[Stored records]
>>>>>
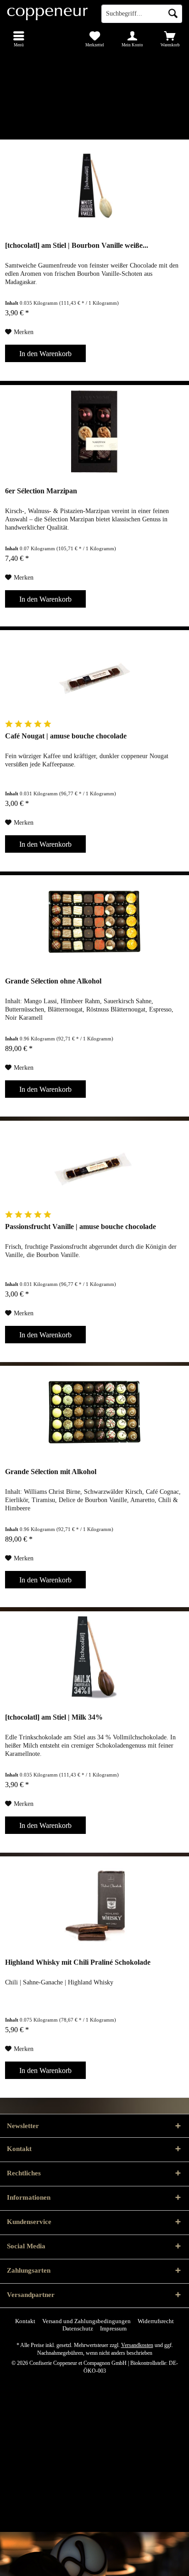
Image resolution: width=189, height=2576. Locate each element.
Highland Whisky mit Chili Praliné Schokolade (77, 1962)
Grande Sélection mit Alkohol (50, 1471)
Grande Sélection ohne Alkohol (53, 981)
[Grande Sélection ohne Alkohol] (94, 921)
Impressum (113, 2328)
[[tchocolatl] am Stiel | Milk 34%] (94, 1657)
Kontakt (25, 2321)
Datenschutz (77, 2328)
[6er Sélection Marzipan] (94, 431)
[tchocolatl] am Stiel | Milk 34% (54, 1717)
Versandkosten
<<<<<
Repeat every line above exactly, but omit all images.

SOLUTION TO THE EXERCISE =>
Image resolution: width=189, height=2576. Locate each element.
Highland Whisky mit Chili Praliné Schokolade (77, 1962)
Grande Sélection mit Alkohol (50, 1471)
Grande Sélection ohne Alkohol (53, 981)
[Grande Sélection ohne Alkohol] (94, 921)
Impressum (113, 2328)
[[tchocolatl] am Stiel | Milk 34%] (94, 1657)
Kontakt (25, 2321)
Datenschutz (77, 2328)
[6er Sélection Marzipan] (94, 431)
[tchocolatl] am Stiel | Milk 34% (54, 1717)
Versandkosten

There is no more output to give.